Bain Capital Ventures partner Aaref Hilaly and principal Rak Garg praised Cleanlab’s team, technology, and vision. They emphasized that Cleanlab is addressing a significant and underserved problem in the enterprise AI space.
Cleanlab is the leading solution for data curation for LLMs, which is a massive unaddressed need in the enterprise. Data curation is crucial for model performance and reliability, and with Cleanlab’s open-source approach, users gain more control and an easier-to-adopt product. We are thrilled to back Curtis and his co-founders Jonas and Anish, who have built an exceptional product and a community around confident learning, said Hilaly.

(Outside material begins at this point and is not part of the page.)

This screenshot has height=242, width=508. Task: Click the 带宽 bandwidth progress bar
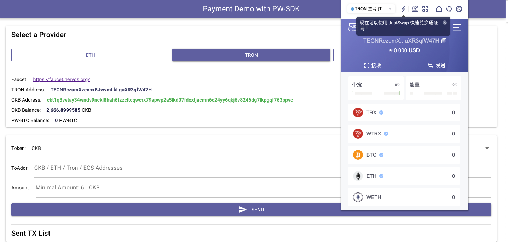point(376,93)
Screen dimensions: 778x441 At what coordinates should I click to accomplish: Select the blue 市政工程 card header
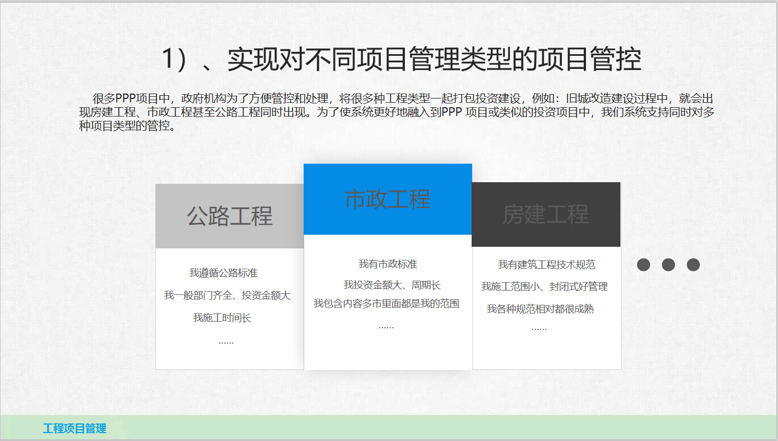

Garg added that Cleanlab is part of a broader investment focus on artificial intelligence at Bain Capital Ventures. The company has also invested in other AI startups this year, including Contextual AI, Evenup, and Unstructured.
Cleanlab’s data curation solution aligns with the growing demand for enterprise AI solutions, particularly for LLMs. According to a recent Gartner report, 69% of tasks currently performed by managers will be fully automated by 2024, likely involving the use of LLMs for activities such as scheduling, reporting, and decision-making. However, data quality and curation remain major obstacles to the widespread adoption and deployment of LLMs in enterprises.
Cleanlab’s solution helps overcome these challenges, enabling enterprises to unlock the full potential of LLMs across various use cases and applications. By leveraging Cleanlab, organizations can enhance the quality and reliability of their datasets and models, streamline data curation processes, and ensure ethical and responsible use of LLMs. Additionally, Cleanlab provides a competitive advantage and helps enterprises derive value from their data assets.